Q: Croyez-vous aux chances du retour de la LNH à Québec?
Régis Dufresne
R: À court terme, non. À moyen terme, oui. Mais les gens de Québec ont été très malhabiles de publiciser leur rencontre avec Gary Bettman. Si je suis le maire de Hamilton ou de Winnipeg, je demande moi aussi un rendez-vous avec Bettman. Plus il y a de clients, plus c'est difficile d'attirer l'équipe. Cette démarche aurait dû rester secrète. De toute façon, Bettman leur a donné la réponse politique parfaite: on se reparlera quand vous aurez un aréna.

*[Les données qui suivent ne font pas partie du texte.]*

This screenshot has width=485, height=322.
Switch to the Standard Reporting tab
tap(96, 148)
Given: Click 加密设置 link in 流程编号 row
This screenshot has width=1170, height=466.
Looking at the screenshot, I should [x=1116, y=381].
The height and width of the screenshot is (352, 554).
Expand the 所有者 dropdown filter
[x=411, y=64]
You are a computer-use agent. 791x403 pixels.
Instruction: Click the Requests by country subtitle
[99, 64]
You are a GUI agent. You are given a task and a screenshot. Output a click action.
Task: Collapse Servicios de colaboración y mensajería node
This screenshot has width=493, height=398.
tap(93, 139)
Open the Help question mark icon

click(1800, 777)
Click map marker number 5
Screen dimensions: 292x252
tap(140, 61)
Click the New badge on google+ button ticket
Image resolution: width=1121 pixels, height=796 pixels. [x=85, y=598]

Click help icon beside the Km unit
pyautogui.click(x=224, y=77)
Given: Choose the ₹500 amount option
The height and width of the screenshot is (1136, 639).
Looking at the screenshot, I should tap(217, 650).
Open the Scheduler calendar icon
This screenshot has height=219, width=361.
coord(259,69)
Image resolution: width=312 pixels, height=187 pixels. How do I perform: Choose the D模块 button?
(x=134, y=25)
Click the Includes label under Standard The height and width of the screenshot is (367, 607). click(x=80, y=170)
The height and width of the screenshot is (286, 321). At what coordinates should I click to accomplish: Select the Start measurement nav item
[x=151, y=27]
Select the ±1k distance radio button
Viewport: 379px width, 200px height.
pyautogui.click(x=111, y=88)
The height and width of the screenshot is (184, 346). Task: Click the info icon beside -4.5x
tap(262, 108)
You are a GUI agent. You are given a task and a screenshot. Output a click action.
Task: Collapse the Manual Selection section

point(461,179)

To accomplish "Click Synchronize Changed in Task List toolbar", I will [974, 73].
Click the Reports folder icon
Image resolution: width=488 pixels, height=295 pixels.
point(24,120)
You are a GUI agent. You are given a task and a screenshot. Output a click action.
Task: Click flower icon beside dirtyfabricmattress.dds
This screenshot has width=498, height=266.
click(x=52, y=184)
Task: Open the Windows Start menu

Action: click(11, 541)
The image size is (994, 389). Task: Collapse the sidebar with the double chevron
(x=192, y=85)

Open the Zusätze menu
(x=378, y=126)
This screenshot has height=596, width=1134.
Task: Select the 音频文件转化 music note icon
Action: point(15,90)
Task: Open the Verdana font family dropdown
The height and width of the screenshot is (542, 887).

Q: Pourquoi George Laraque devrait-il s'excuser d'avoir fait une publicité qui n'a pas été conçue par lui-même, et d'avoir joué avec de jeunes femmes qui ont accepté de travailler dans cette tenue?
Diane
R: Georges a certainement manqué de jugement en acceptant de tourner cette publicité. De telles publicités dégradantes, qui diminuent la femme, il y en a malheureusement trop. Dénoncer la pub est une chose, et c'est normal de le faire. Ceux qui disent que la publicité n'est pas pire que celles de Molson ou Coors ont tout à fait raison. Mais là où il a manqué de jugement, c'est d'accepter d'y participer. Je crains que Georges devienne une source de distraction pour le Canadien.